Even in the best times, but certainly now, artists know the temptation to believe that all the real decisions and great deeds are being done by people with “real” authority in the places of power, and not by ordinary artists in the midst of ordinary life.
Scratching out words on paper, spreading paint on a canvas, capturing the splendor of a sunset with your camera seem futile in a world that prefers to seek answers in power and might rather than truth and beauty. Is that why the voices have gone silent? Why beauty lies hidden?
But we’ve been here before.
In fact, Günter Glass wrote his novel The Meeting in Telgte about this very thing.
Glass sets his novel in the first part of the seventeenth century, just after the Thirty Years War in Germany. As with all wars, the slaughter was horrendous. The whole country had become a battlefield and people wondered whether life would ever be life again.
The story centers on two meetings. The first took place in Münster, the “important” city where all of the diplomats and military leaders gathered to discern how life would go an after all of that devastation and destruction.
But Glass imagines a second meeting happening at the same time. He envisions all the famous poets and writers of the age gathering not in the city of power, but rather in the small town of Telgte not too far outside of Münster. Through this construct, Glass sets up a great tension. While the great politicians and military leaders are working out the terms of peace, the artists convene to engage several questions:
Can art rise above the clamor of the nations?
Can truth transcend the compromises and mutual suspicions and power plays of the “deciders” in history?
Can words be found that might give despairing humanity a little courage to begin again?
At first, things went well. The gathered artists wrote beautiful essays and poems. But then something happens that sends them into despair, and into silence. They realize that they are themselves not removed from the chaos, but rather that they are part of it. And they begin to ask the question I hear too many asking today: “Why are we even here?”
Glass puts the answer to that question in the voice of a musician at the table, Heinrich Schütz. He said to the artists that you are here “to wrest from the helplessness…a faint ‘and yet.'”
And yet.
To wrest from the helplessness a feeble yet unmistakable “nevertheless.”

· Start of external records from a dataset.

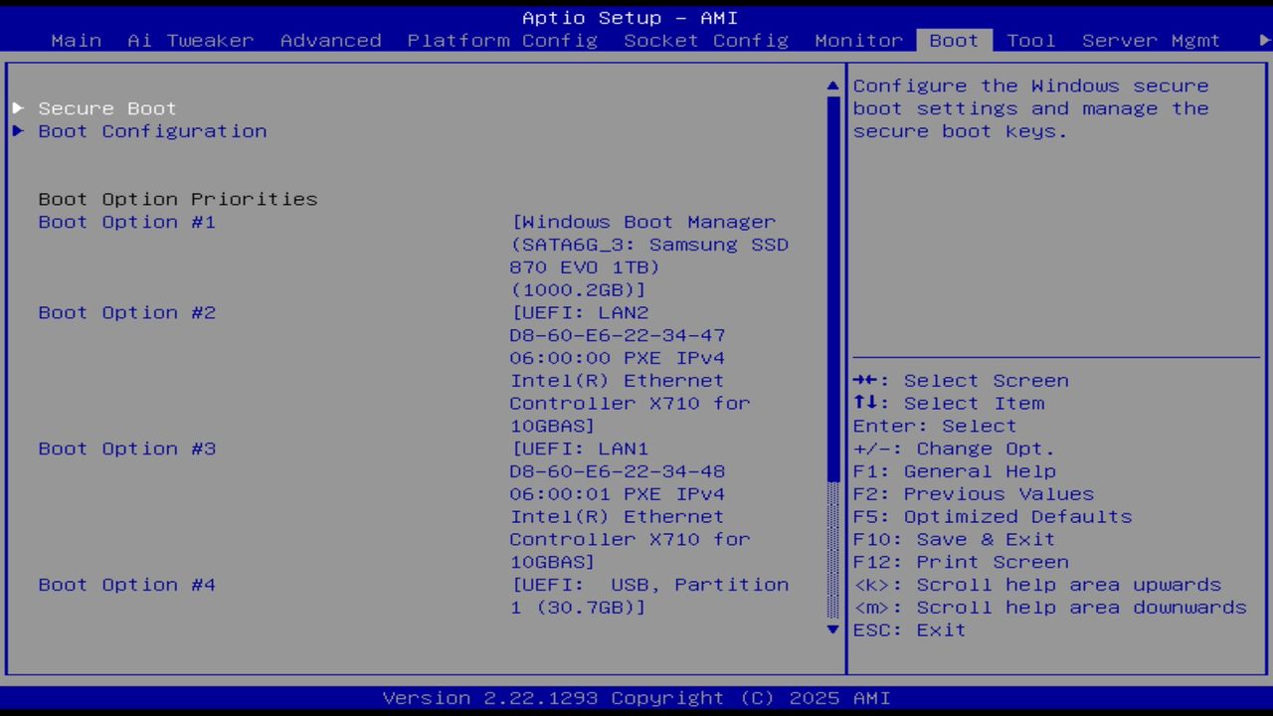Open the Socket Config tab

pyautogui.click(x=706, y=40)
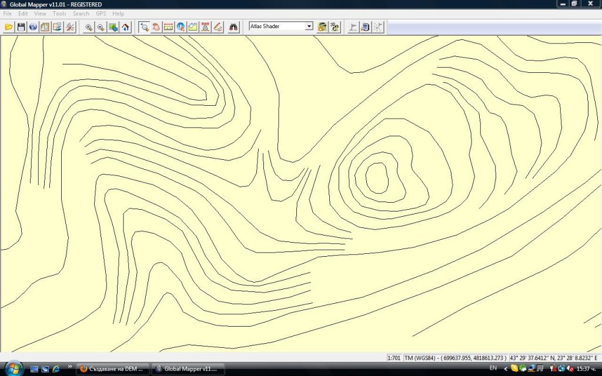Viewport: 602px width, 376px height.
Task: Activate the Zoom tool mode button
Action: [144, 27]
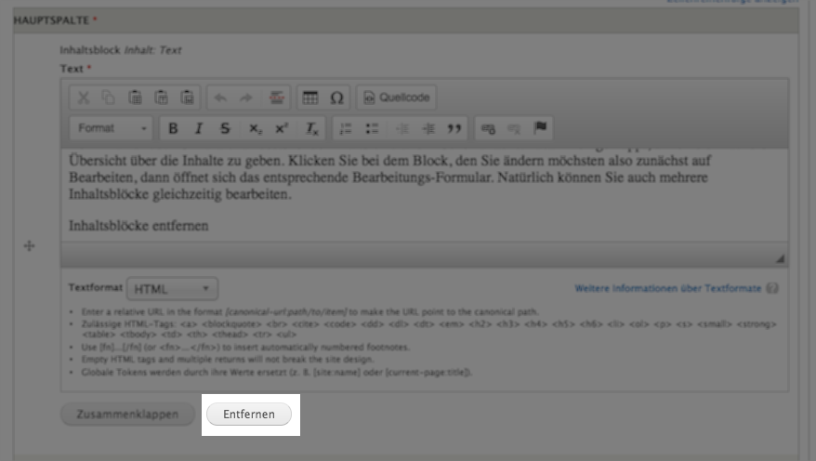This screenshot has height=461, width=816.
Task: Open Weitere Informationen über Textformate link
Action: click(x=667, y=289)
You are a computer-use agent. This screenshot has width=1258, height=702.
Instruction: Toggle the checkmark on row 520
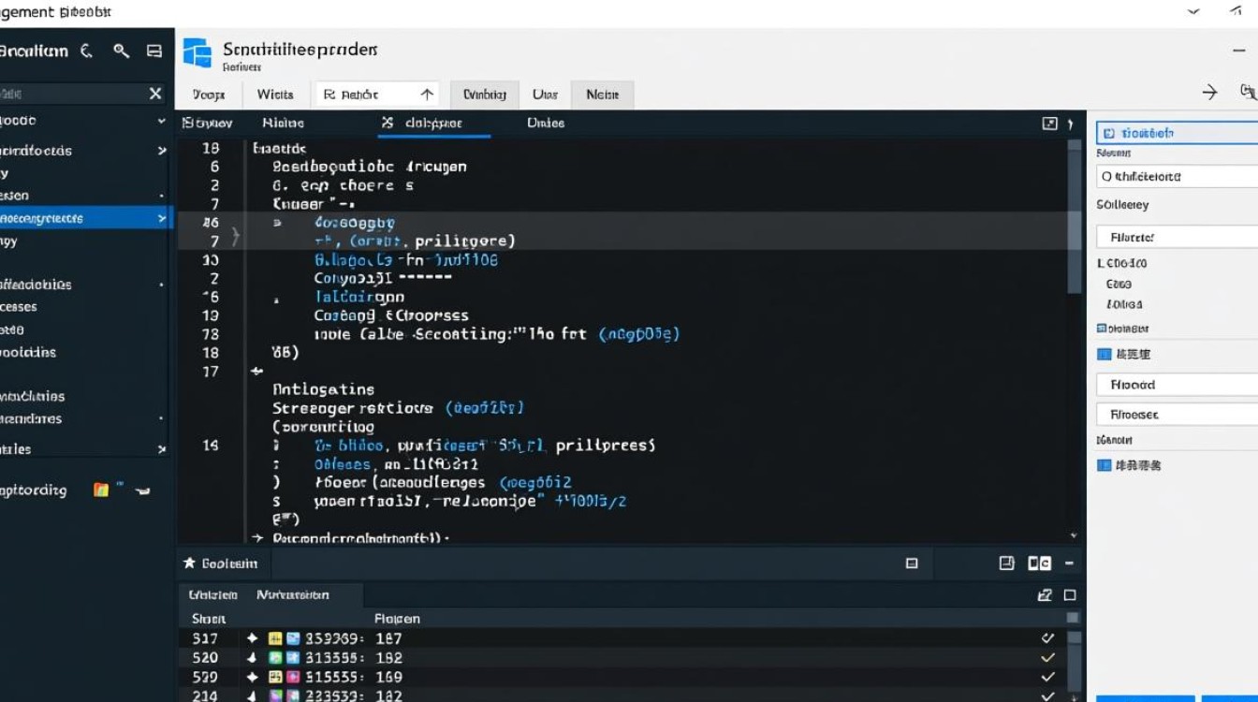coord(1047,658)
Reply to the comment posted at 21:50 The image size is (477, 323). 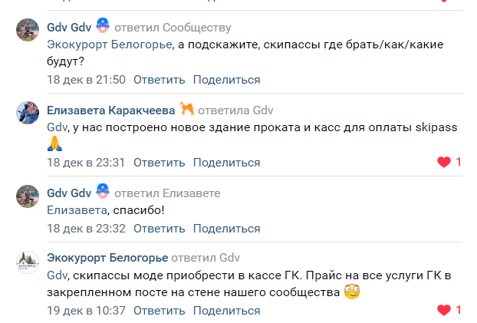coord(159,80)
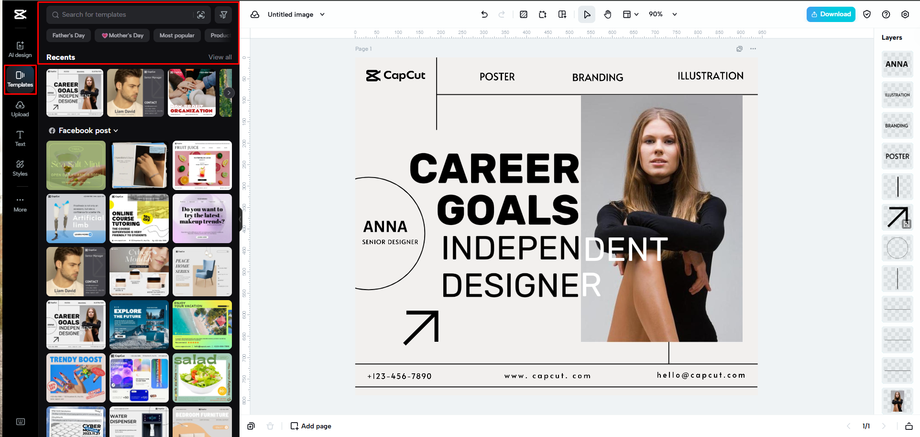Enable the Most popular filter
The image size is (920, 437).
coord(176,35)
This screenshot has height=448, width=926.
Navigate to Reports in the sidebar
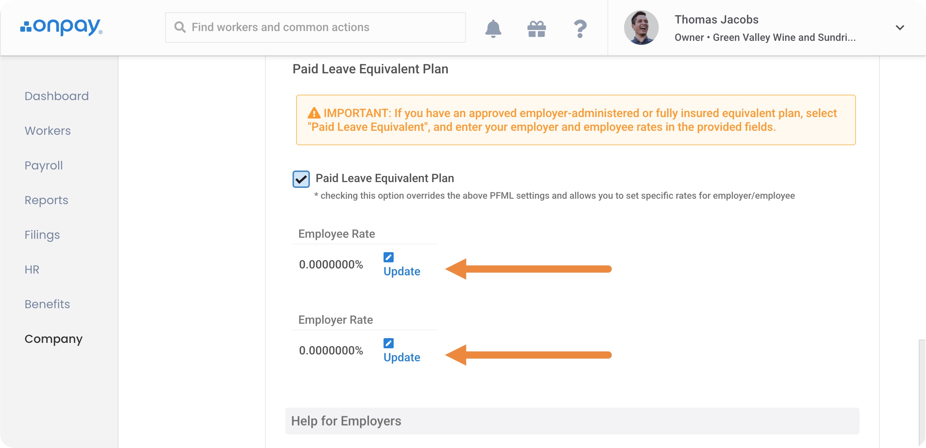[x=47, y=200]
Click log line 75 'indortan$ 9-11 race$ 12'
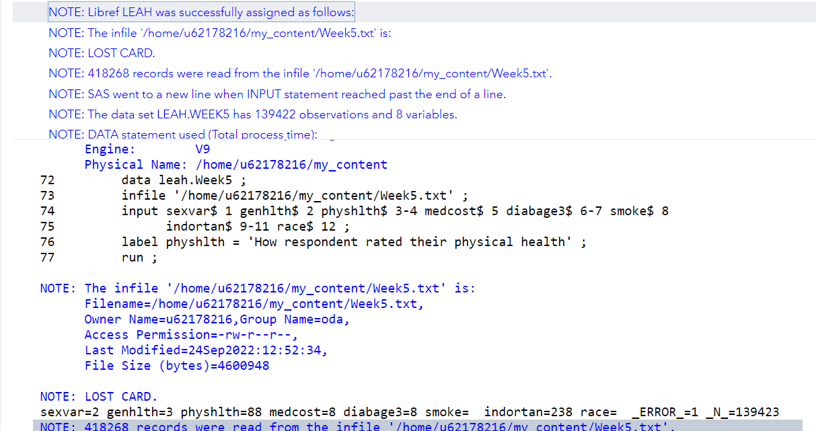This screenshot has width=816, height=431. click(258, 227)
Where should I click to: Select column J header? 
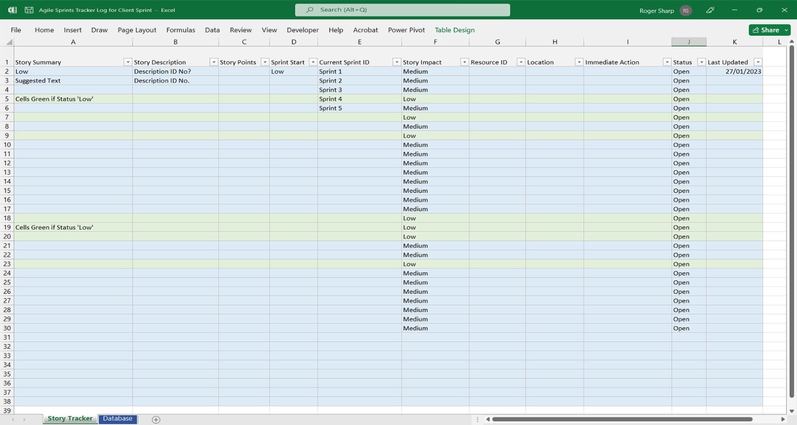(x=688, y=42)
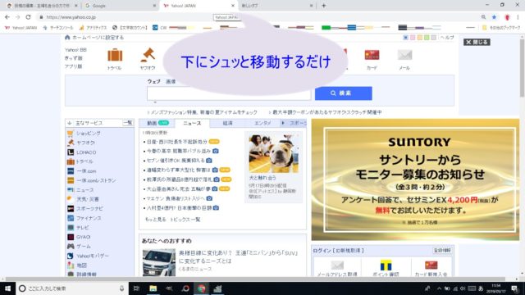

The world is waiting for your “and yet.”
Do you wonder what your “and yet” may be?
Perhaps it’s a photo of the sun dipping below the Blue Ridge Mountains and setting the sky on fire and breaking open the hearts of those with eyes to see.
Or maybe it’s an essay in which you reveal the ways your heart is alive by pointing us to the beauty or sorrow or ache or splendor of the world that we miss until you name it for us.
Or it could be a painting that comes from somewhere inside you in response to what you have seen, and as you paint, you weep as you imagine how what you have seen might reshape the world for someone who is waiting for just the thing you are creating that speaks your feeble but persistent “and yet.”
Whatever you have that bears truth and points to beauty, that is your offering to heal the world.
The world may not realize that yet.
But I want you to know that I know that what the world is waiting for is you. It waits for you to show up this day, in this moment, to offer your unmistakable, unique “And yet….”
Jamie
Thanks for writing this. I have definitely been feeling a certain futility in my writing lately,so it’s nice to get this kind of encouragement to keep going.
John P. Leggett
Thanks, Jamie. As one who has been both encouraged and challenged by your writing, I’m glad you plan to keep doing it. Thanks for reading as well.
Karen Blalock
I needed to hear this today. Thank you.
John P. Leggett
Glad you found it helpful, Karen. Thanks for reading and for taking the time to comment.
Ken Rummer
Wise, memorable, and hopeful…Thanks, John!
John P. Leggett
Thanks so much, Ken. As one who values your writing and wisdom, I can’t think of a nicer thing to hear from you. Keep writing!
Matt Hamblen
Very inspiring and very much needed. On my hikes in Shenandoah, I expect to run into you someday….
Best, Matt
John P. Leggett
Thanks, Matt. I appreciate your kindness. And as for the hike…I’ll probably walk right past you while watching for bears, so be sure to holler at me! Blessings!